*** Block opens ***

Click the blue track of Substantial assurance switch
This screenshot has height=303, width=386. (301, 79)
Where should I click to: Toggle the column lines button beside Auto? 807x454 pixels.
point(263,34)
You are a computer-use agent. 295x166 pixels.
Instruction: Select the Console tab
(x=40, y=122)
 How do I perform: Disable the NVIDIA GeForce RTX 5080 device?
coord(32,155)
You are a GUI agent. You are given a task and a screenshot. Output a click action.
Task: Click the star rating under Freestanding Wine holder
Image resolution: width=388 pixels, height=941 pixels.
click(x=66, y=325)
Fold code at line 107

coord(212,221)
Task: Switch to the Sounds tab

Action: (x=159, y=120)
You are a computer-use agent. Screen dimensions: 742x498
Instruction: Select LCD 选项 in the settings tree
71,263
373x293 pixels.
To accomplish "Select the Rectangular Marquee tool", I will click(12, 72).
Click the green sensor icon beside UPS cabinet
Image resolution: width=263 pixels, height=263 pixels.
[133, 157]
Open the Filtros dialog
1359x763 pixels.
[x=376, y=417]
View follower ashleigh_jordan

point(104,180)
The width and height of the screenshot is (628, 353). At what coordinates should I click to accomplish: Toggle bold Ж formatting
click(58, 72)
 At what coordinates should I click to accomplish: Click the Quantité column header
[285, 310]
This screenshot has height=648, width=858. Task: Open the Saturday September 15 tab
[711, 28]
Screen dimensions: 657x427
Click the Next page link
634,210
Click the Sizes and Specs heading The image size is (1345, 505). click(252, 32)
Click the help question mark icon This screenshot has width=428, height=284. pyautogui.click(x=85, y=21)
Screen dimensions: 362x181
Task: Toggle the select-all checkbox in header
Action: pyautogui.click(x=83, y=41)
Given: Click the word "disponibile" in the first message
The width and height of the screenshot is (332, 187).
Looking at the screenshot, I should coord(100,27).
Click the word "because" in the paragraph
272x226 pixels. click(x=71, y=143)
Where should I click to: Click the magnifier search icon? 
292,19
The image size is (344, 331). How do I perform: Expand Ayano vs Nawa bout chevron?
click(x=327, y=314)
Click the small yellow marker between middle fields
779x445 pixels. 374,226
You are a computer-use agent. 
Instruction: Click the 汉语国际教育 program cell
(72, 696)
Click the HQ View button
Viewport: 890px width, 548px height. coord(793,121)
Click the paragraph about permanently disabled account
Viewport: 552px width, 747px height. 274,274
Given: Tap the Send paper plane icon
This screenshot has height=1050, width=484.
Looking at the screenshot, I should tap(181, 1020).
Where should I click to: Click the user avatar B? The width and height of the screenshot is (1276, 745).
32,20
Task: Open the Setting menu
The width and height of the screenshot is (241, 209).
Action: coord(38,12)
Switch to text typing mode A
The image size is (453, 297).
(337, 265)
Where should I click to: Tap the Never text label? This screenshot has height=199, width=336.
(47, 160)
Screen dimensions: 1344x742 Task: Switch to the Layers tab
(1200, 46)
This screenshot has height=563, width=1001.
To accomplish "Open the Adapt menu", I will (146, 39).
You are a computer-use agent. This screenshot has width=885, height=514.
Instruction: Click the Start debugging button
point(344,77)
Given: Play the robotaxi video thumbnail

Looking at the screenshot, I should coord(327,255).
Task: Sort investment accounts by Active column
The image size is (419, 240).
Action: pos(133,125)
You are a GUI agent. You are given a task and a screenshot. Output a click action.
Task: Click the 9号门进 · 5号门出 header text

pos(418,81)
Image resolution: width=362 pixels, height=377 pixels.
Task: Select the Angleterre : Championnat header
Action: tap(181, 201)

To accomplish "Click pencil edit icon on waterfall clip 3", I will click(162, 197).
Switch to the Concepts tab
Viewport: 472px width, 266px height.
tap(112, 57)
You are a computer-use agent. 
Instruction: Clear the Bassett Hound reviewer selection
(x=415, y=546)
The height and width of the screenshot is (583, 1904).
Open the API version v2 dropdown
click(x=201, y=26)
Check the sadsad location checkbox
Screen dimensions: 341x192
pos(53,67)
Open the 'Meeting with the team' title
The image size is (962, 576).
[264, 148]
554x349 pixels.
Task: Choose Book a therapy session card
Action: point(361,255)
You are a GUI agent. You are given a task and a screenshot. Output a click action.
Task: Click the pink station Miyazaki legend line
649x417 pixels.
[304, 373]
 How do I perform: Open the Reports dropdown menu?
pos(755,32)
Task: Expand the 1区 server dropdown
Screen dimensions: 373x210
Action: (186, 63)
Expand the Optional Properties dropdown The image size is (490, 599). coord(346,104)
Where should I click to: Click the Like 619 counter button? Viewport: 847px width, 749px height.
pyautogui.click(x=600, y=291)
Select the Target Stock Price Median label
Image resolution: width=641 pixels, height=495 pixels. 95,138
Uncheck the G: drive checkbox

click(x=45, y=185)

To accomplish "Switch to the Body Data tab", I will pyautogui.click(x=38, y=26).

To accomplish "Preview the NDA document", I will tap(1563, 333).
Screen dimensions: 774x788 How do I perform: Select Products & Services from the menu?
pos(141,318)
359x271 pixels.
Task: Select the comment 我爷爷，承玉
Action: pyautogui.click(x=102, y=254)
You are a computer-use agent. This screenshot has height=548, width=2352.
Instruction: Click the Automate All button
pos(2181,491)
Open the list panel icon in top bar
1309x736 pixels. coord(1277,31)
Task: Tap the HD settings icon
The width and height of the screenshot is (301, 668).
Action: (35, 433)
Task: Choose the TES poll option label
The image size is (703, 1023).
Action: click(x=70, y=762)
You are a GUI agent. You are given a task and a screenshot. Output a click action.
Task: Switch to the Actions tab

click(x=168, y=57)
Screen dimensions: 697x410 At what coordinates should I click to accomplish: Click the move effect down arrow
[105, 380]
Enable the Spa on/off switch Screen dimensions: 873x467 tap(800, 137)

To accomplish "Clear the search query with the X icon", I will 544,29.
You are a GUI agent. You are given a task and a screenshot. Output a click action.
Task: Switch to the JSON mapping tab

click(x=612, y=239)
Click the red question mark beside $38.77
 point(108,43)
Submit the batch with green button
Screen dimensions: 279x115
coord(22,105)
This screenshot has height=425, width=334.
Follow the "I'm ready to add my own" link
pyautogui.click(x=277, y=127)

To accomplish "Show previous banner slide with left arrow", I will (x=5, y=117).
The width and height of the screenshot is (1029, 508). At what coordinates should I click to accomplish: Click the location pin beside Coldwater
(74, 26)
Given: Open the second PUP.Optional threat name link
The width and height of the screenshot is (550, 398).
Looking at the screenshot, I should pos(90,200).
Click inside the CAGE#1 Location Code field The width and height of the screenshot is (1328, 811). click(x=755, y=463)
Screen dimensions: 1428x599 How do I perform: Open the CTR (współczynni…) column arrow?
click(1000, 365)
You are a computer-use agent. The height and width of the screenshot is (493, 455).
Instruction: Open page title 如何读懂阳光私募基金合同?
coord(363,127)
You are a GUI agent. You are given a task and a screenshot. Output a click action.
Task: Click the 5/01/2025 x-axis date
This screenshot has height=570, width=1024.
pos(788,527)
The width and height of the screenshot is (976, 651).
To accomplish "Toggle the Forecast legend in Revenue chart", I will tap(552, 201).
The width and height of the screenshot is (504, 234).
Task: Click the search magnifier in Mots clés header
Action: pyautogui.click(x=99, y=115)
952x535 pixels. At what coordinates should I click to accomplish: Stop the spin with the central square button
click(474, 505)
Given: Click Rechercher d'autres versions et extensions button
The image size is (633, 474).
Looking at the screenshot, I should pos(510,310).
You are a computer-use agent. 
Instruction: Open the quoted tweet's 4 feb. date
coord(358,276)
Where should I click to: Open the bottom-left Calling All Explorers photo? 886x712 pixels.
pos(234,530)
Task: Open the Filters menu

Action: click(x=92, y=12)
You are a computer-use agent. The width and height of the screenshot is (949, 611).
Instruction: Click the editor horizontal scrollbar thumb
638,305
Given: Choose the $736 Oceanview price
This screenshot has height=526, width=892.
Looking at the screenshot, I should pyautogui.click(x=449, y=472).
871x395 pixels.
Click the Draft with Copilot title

*** Block closes ***

# [Instructions to follow]
The line containing "Given: Click the" marks the end. Please print exactly every line from the top of the data to it, both included, and nothing more.

# [Reply]
Click the blue track of Substantial assurance switch
This screenshot has height=303, width=386. (301, 79)
Where should I click to: Toggle the column lines button beside Auto? 807x454 pixels.
point(263,34)
You are a computer-use agent. 295x166 pixels.
Instruction: Select the Console tab
(x=40, y=122)
 How do I perform: Disable the NVIDIA GeForce RTX 5080 device?
coord(32,155)
You are a GUI agent. You are given a task and a screenshot. Output a click action.
Task: Click the star rating under Freestanding Wine holder
Image resolution: width=388 pixels, height=941 pixels.
click(x=66, y=325)
Fold code at line 107

coord(212,221)
Task: Switch to the Sounds tab

Action: (x=159, y=120)
You are a computer-use agent. Screen dimensions: 742x498
Instruction: Select LCD 选项 in the settings tree
71,263
373x293 pixels.
To accomplish "Select the Rectangular Marquee tool", I will click(12, 72).
Click the green sensor icon beside UPS cabinet
Image resolution: width=263 pixels, height=263 pixels.
[133, 157]
Open the Filtros dialog
1359x763 pixels.
[x=376, y=417]
View follower ashleigh_jordan

point(104,180)
The width and height of the screenshot is (628, 353). At what coordinates should I click to accomplish: Toggle bold Ж formatting
click(58, 72)
 At what coordinates should I click to accomplish: Click the Quantité column header
[285, 310]
This screenshot has height=648, width=858. Task: Open the Saturday September 15 tab
[711, 28]
Screen dimensions: 657x427
Click the Next page link
634,210
Click the Sizes and Specs heading The image size is (1345, 505). click(252, 32)
Click the help question mark icon This screenshot has width=428, height=284. pyautogui.click(x=85, y=21)
Screen dimensions: 362x181
Task: Toggle the select-all checkbox in header
Action: pyautogui.click(x=83, y=41)
Given: Click the word "disponibile" in the first message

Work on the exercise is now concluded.